--- START ---
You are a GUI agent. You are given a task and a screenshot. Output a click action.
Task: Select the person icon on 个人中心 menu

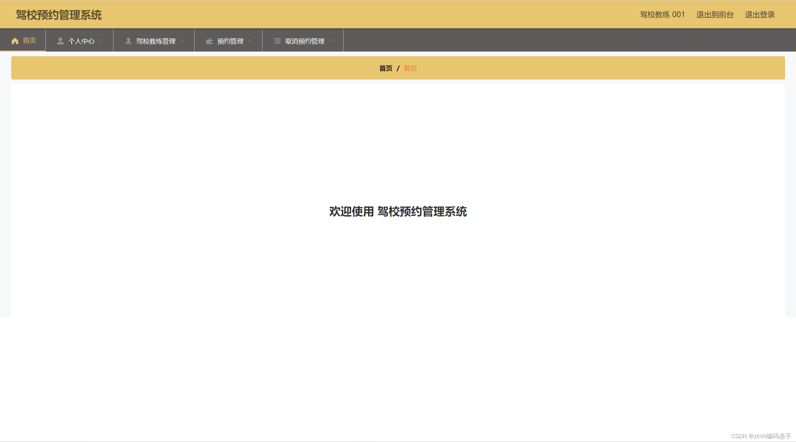click(60, 40)
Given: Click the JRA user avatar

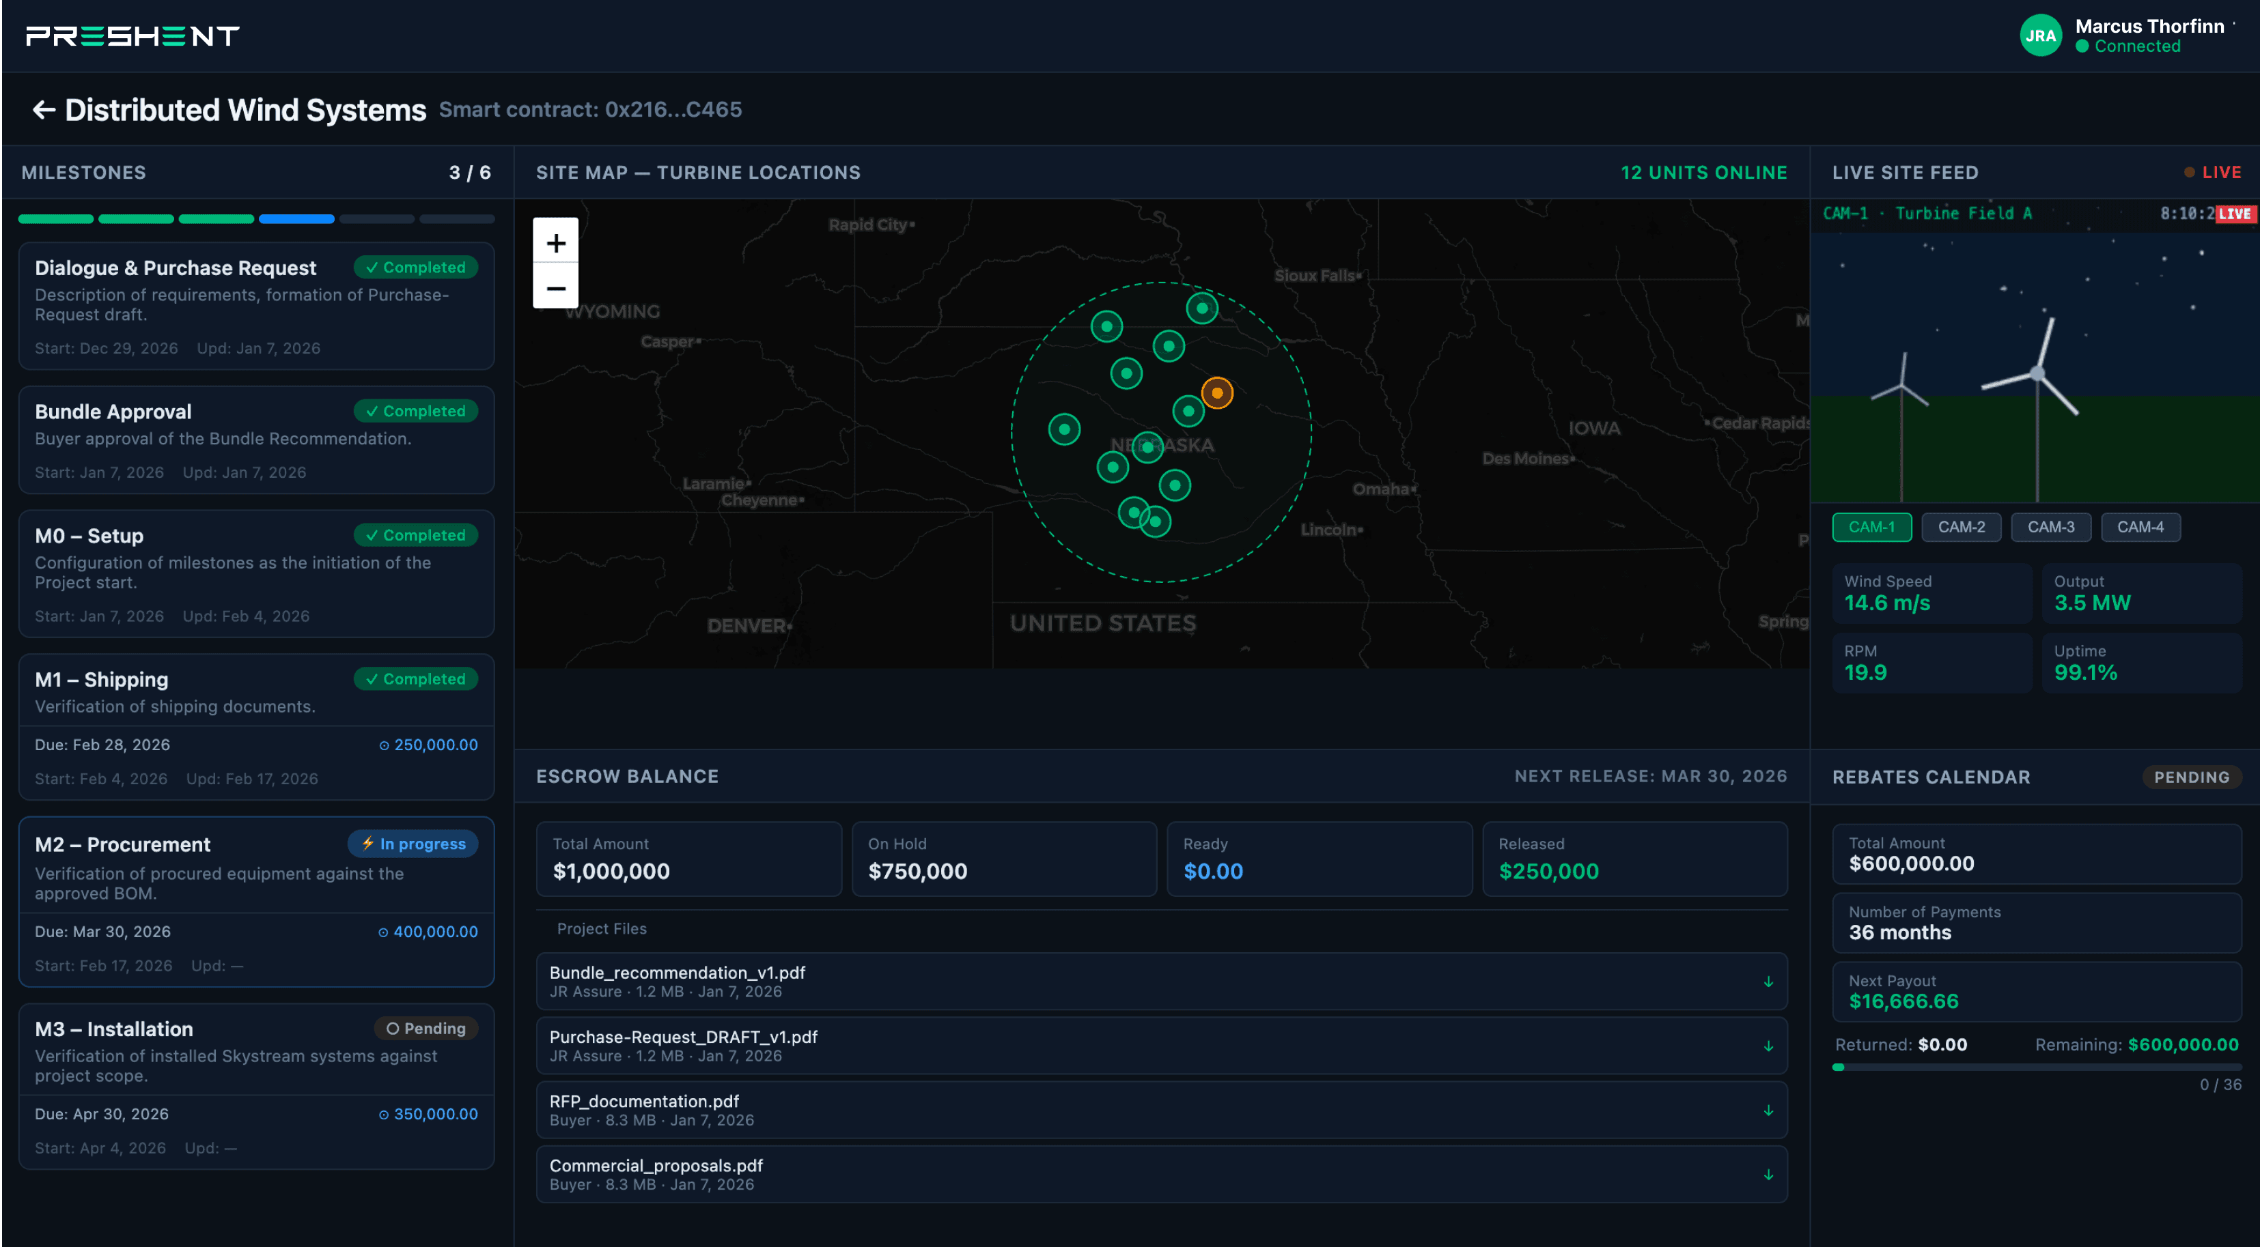Looking at the screenshot, I should point(2040,36).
--- END ---
> WORK TASK:
Reproduce word for word the lines from the line with "Task: Select the person icon on 个人中心 menu" to the end of the entries above, both included, but leave the pictures out.

> YOUR SOLUTION:
Task: Select the person icon on 个人中心 menu

click(60, 40)
Given: Click the JRA user avatar

Looking at the screenshot, I should point(2040,36).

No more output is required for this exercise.